In the records below, find the line holding "[Search] (379, 135)" and the line holding "Снятые с производства (431, 259)". Set down both, with every line between them, exactly.
=-=-=-=-=
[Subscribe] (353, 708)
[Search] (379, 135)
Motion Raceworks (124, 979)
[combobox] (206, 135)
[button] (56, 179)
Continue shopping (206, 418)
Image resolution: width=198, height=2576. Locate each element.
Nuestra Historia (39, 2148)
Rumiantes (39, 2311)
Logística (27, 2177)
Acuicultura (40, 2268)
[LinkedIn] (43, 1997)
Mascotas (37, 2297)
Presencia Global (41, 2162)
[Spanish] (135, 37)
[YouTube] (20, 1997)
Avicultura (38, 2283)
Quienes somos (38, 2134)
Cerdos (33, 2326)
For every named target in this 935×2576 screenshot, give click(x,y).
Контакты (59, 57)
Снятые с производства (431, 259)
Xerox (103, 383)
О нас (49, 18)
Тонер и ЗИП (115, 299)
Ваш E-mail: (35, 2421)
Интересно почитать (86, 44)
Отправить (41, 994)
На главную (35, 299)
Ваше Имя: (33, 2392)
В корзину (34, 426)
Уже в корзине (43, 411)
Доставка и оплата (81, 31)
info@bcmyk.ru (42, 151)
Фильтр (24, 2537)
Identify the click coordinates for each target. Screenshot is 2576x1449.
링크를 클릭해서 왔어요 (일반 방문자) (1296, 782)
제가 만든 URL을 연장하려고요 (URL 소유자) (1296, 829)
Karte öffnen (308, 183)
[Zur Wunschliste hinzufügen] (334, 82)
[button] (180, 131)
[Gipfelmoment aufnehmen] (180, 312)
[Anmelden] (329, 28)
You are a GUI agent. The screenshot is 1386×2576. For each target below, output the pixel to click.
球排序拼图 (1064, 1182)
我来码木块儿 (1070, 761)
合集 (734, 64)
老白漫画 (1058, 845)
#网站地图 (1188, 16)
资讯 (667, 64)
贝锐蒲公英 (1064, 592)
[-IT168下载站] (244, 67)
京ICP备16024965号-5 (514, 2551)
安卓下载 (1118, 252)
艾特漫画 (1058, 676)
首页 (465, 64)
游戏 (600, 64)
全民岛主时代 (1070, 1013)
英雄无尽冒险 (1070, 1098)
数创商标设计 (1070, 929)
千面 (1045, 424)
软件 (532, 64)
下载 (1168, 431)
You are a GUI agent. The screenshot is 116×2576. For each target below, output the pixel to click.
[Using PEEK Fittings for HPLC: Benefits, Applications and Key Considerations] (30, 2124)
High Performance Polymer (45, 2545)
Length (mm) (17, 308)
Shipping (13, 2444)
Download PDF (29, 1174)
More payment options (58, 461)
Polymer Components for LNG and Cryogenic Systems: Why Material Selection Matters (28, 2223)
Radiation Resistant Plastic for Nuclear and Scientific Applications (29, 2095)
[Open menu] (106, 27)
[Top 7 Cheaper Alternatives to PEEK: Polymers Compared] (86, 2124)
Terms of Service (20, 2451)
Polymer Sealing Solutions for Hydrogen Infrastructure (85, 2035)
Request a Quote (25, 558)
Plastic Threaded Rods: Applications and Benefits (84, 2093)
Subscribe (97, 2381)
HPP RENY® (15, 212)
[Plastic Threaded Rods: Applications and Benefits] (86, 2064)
=-=-=-=-=
## ANSWER AREA:
[Search] (379, 135)
Motion Raceworks (124, 979)
[combobox] (206, 135)
[button] (56, 179)
Continue shopping (206, 418)
Image resolution: width=198, height=2576. Locate each element.
Nuestra Historia (39, 2148)
Rumiantes (39, 2311)
Logística (27, 2177)
Acuicultura (40, 2268)
[LinkedIn] (43, 1997)
Mascotas (37, 2297)
Presencia Global (41, 2162)
[Spanish] (135, 37)
[YouTube] (20, 1997)
Avicultura (38, 2283)
Quienes somos (38, 2134)
Cerdos (33, 2326)
For every named target in this 935×2576 screenshot, give click(x,y).
Контакты (59, 57)
Снятые с производства (431, 259)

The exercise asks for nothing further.